Susan Mikula works with a mix of old and new technologies, constructing her work within self-imposed limits. She works with available light, modifying vintage cameras, stocking up on film that isn’t made anymore, and experimenting with new instant films. These rules, these requirements, can work like form in a poem, or true likeness in a painted portrait: fulfilling the requirements allows a specific kind of beauty to emerge; one in which an old camera and an empty hallway produce an image that could have been plucked from your own memory.

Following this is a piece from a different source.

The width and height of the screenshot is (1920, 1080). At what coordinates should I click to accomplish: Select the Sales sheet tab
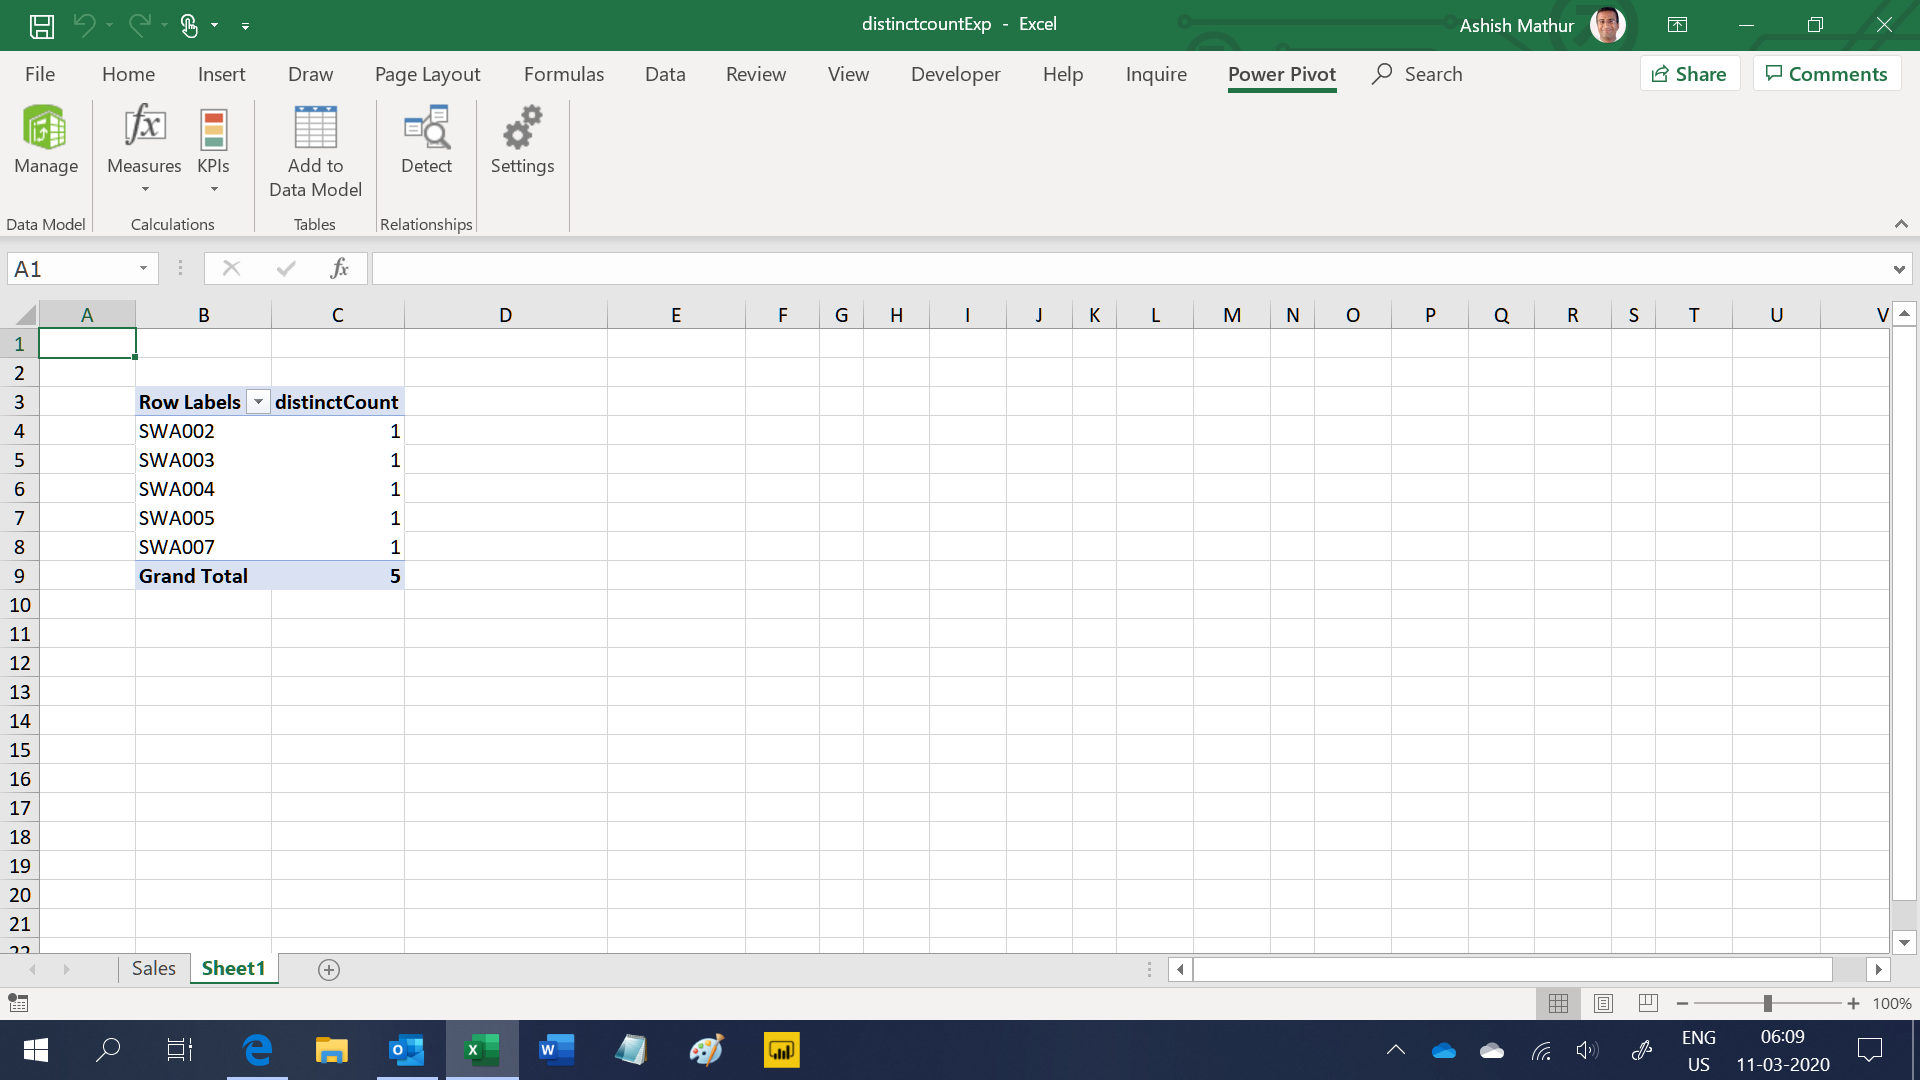(153, 968)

One of Susan’s techniques is to hold the camera open, to take in the available light over the period of time she chooses. The resulting light is part of what makes these images cinematic, almost recognizable, suggesting the span of the exposure. Their softened edges can feel like a single line drawn a hundred times by a hundred different hands. This blur is a sort of aggregate effect, as if to show how everyone who has walked through these spaces has seen them. So they become not these particular photographed places, but archetypes: Hallway, Window, Clapboards, Truck. Subjects include carnivals, landscapes, borders, people, houses, demolition derbies, music, and the light itself.
Shared ideas made manifest in dark and white, or vivid, saturated color. They feel as if they are yours. But that familiarity is the product of Mikula’s meticulous process.
Mikula lives in New York City and rural Western Massachusetts. Her work has been shown in solo and group exhibitions in New York, San Francisco, Miami, Los Angeles, and Northampton and Provincetown Massachusetts. It is in private collections in the United States and Europe, as well as in the Permanent Collection of the US Embassy, Nuevo Laredo, Mexico, Art in Embassies, US Department of State.